Last month, the French capital hosted the second edition of the major and international event VivaTech, co-organized by Les Echos, Le Parisien and Publicis, where the most innovative startups and enterprises come together with global leaders to collaborate.
This year again was a big success. The event attracted 68,000 visitors, 500 speakers, 6,000 startups, 1,500 investors and thousands of executives from around the world and was covered by 1,850 journalists internationally.
On site, you could discover Oh My Keys, a service created by mailmen to give your keys to your guests while you are not around, a 3D printer which cooks for you and meet Marty, a robot which teaches coding to children among many more solutions and services, each more innovative than the last.
Moreover, the French President Emmanuel Macron visited the show and seized the opportunity to promise the creation of a 10 billion euros’ fund to assist French startups to boost their development and make France a “digital leader”. He also announced the launch of a four-year French tech visa to help international startup founders, tech employees and tech investors settle in France.
In the same spirit, French businessman and founder of French broadband Internet provider Iliad-Free, Xavier Niel made a big hit last week by opening the world's largest startup campus in Paris, Station F.
At the site of a former railway depot known as la Halle Freyssinet, this space of 34,000 square meters will host over 1,000 startups and counts among its founding partners companies such as Facebook, Microsoft and French eCommerce brand Vente-Privée.com.
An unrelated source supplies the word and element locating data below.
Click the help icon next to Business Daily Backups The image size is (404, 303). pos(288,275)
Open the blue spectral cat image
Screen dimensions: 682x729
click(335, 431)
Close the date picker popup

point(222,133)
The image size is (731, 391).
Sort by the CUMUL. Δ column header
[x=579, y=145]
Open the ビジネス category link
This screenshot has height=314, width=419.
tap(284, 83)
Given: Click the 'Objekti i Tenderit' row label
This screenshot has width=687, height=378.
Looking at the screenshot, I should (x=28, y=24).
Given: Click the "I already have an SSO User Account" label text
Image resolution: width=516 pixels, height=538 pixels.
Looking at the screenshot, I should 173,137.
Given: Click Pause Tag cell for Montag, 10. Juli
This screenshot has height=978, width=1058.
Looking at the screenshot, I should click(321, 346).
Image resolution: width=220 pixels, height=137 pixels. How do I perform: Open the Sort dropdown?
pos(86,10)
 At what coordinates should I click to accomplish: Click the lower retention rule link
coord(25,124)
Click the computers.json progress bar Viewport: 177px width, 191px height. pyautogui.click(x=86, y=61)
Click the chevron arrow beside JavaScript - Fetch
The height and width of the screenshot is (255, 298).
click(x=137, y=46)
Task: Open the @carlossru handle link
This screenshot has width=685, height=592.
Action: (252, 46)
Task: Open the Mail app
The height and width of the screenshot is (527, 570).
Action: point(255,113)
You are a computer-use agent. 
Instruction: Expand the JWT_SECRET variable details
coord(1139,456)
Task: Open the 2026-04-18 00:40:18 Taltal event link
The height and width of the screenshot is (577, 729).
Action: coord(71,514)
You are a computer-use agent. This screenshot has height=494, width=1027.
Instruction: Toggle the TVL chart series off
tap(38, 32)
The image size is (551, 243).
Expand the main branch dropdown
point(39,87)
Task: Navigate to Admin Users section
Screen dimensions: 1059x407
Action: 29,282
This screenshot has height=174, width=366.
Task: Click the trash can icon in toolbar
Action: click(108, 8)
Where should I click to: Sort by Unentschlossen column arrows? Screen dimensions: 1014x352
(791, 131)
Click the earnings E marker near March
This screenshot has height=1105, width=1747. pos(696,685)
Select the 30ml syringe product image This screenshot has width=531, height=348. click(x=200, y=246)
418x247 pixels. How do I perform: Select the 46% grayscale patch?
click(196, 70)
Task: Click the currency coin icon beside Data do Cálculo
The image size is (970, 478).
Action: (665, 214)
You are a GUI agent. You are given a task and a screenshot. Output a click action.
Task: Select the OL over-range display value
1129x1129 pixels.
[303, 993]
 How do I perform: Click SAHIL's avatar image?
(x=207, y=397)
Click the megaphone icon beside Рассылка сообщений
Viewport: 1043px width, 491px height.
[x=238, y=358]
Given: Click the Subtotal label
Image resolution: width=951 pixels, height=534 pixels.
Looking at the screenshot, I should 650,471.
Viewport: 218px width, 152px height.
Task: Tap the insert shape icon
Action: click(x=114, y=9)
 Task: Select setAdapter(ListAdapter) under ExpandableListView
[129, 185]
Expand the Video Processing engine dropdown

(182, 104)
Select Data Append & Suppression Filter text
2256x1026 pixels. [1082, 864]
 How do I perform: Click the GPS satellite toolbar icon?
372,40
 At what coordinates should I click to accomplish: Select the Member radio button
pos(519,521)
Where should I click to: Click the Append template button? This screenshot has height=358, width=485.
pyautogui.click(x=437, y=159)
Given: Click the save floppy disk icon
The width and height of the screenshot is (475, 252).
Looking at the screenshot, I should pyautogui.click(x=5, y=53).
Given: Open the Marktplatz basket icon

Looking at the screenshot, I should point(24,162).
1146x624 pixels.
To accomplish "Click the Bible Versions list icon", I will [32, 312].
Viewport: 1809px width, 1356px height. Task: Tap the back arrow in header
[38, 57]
Niel’s aim is to create an emblematic space; an ecosystem of services, especially for young startups that often struggle to find a location and resources corresponding to their budget.
Paris is definitely growing more and more in the digital and startup scene, committing to establishing France as a global leader in this field. “Entrepreneur is the new France” - this is how Macron reaffirmed his will to make the country a place where new digital companies could innovate, describing it as a 'startup nation.' If innovation, creativity, job creation and openness to the whole world are key leitmotivs, hopefully it will not only boost the French economy and its future, but also strengthen international relationships as well as collaboration with other countries - a real challenge to keep moving forwards together.